My eyes, which had in fancy been dissecting a lump of flesh, a heart, seeing it dissolve into a seethe of tiny life, now again perceived Johor, a mound of skins, from which a pallid face showed. But even so, it was unmistakably Johor who sat there, a presence, a strength – a solidity.

‘Johor,’ I said, ‘I sit here feeling myself solid, a weight of matter, dense, with a shape I know every slope and surface of, and my mind is telling me that this is nothing – for I know that through what we have seen with your devices.’

‘What then was there when you came to the minutest item that we can see?’

‘There is a core – of something. Yet that dissolves and dissolves again. And around it some sort of dance of – pulsations? But the spaces between this – core, and the oscillations are so vast, so vast … that I know this solidity I feel is nothing. A shape of mist, I am, a smear of tinted light, as when we see – or saw, for we see only snow now, filling the spaces of sunlight – a spread of light with motes floating there. I am, from a perspective of vision very far from my own proper eyes, not dense or solid at all … But Johor, while I can see what it is you have been leading me to say to you, that this heaviness … for I am so heavy, so heavy, so thick and so heavy I can hardly bear it – this heaviness is nothing at all. A shape of light that has in it particles slightly denser in some places than in others. But what my mind knows is of no use to my lumpishness, Johor. What you see of me, with those eyes of yours that belong to another planet, a differently weighted star – I can imagine, for I have seen cells and molecules disappear into a kind of dance, but …’

‘A dance that you modify by how you observe it. Or think of it,’ he remarked.

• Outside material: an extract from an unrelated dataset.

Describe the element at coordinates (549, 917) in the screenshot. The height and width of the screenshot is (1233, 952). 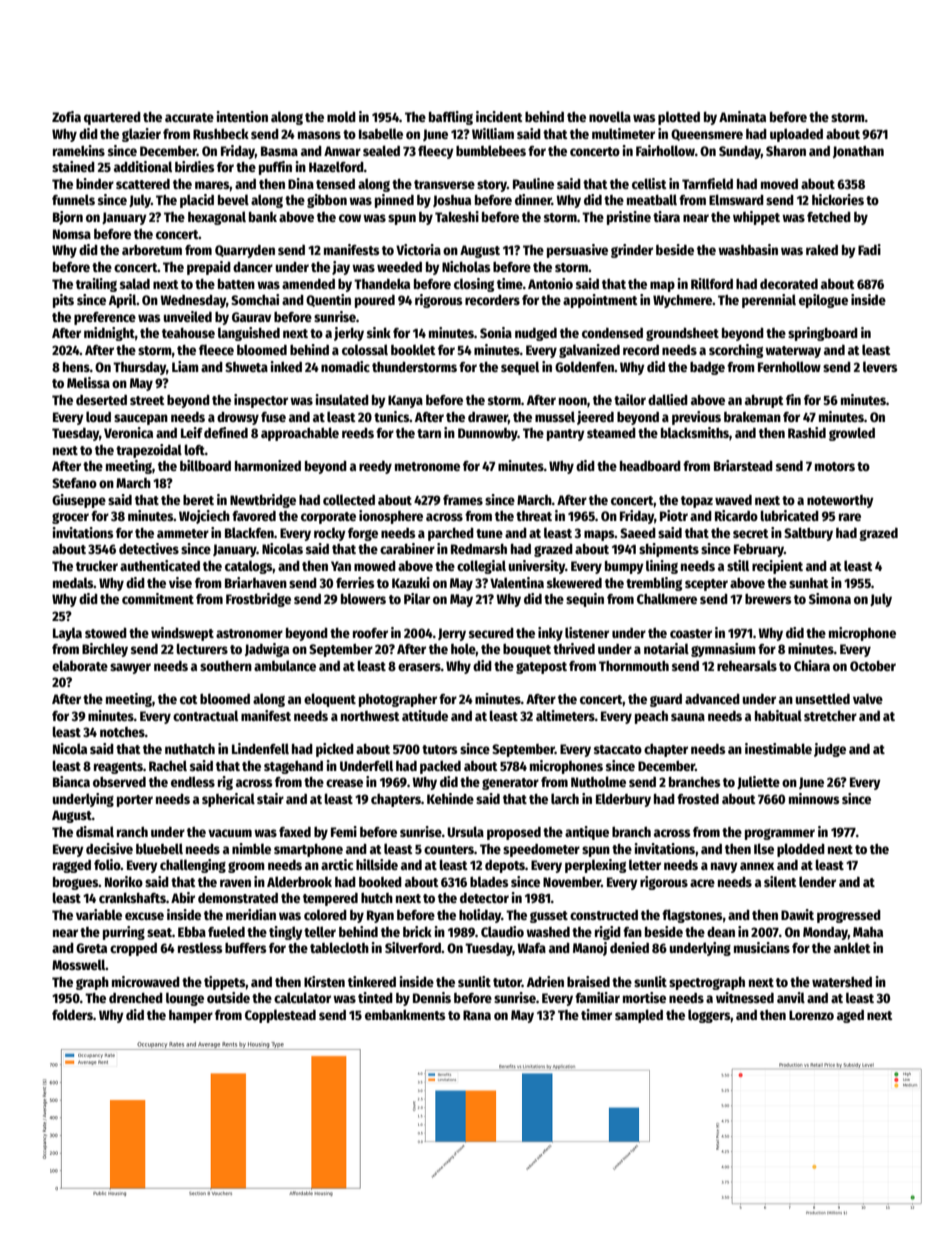
I see `gusset` at that location.
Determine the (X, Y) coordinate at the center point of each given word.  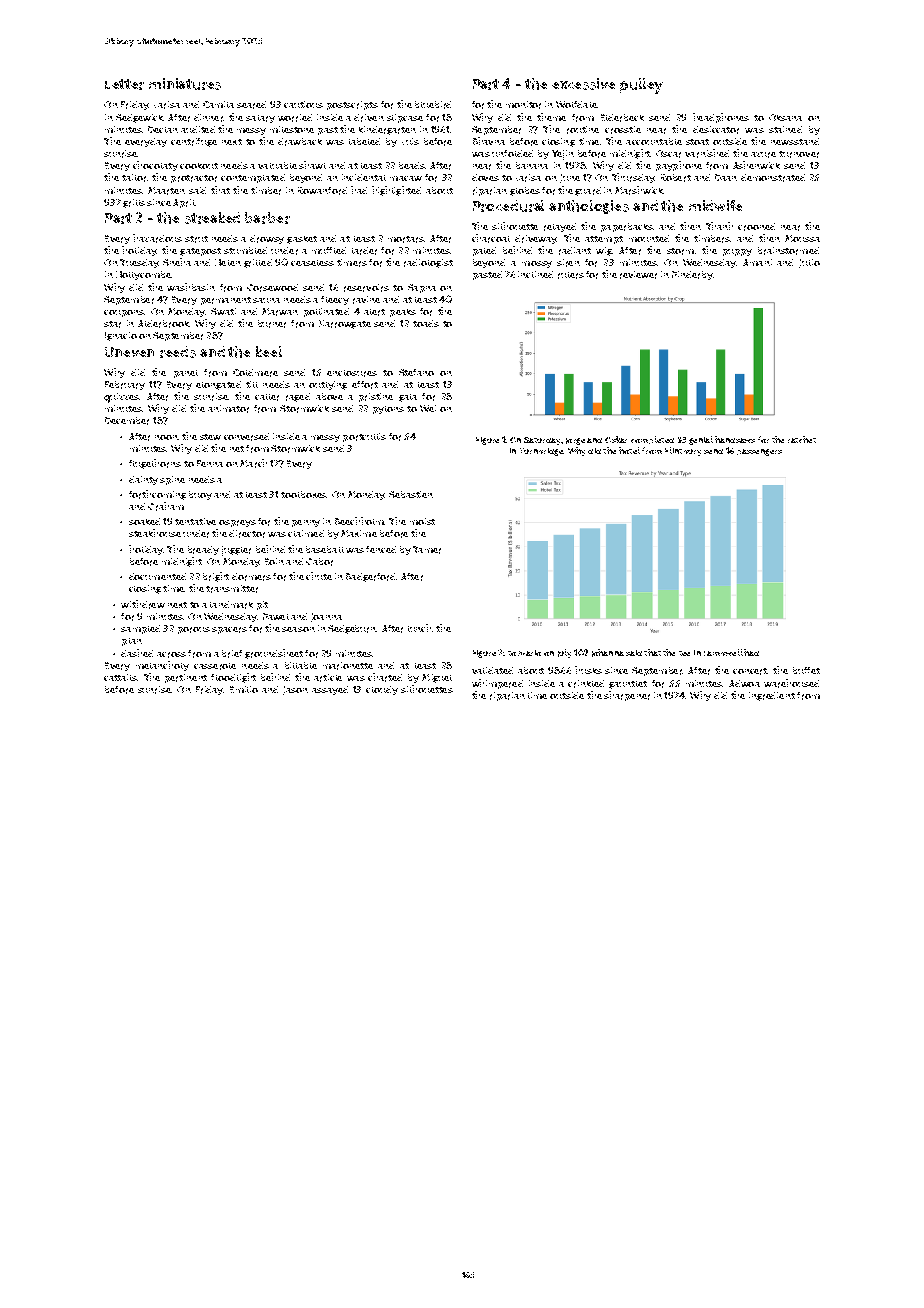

The silence that is a listening deepened around us. But the claims of my discomfort and my impatience made me break it. ‘And yet this nothingness, this weight and labour of matter that lies so painfully on us all, is what you work with, Johor, for you sit here, you sit in this freezing place, and what you say is, Don’t let yourselves die yet, make the effort to keep alive – and what you are wanting to keep alive are these bodies, the flesh that disappears when you look at it with different eyes, into a something like motes with the sun on them.’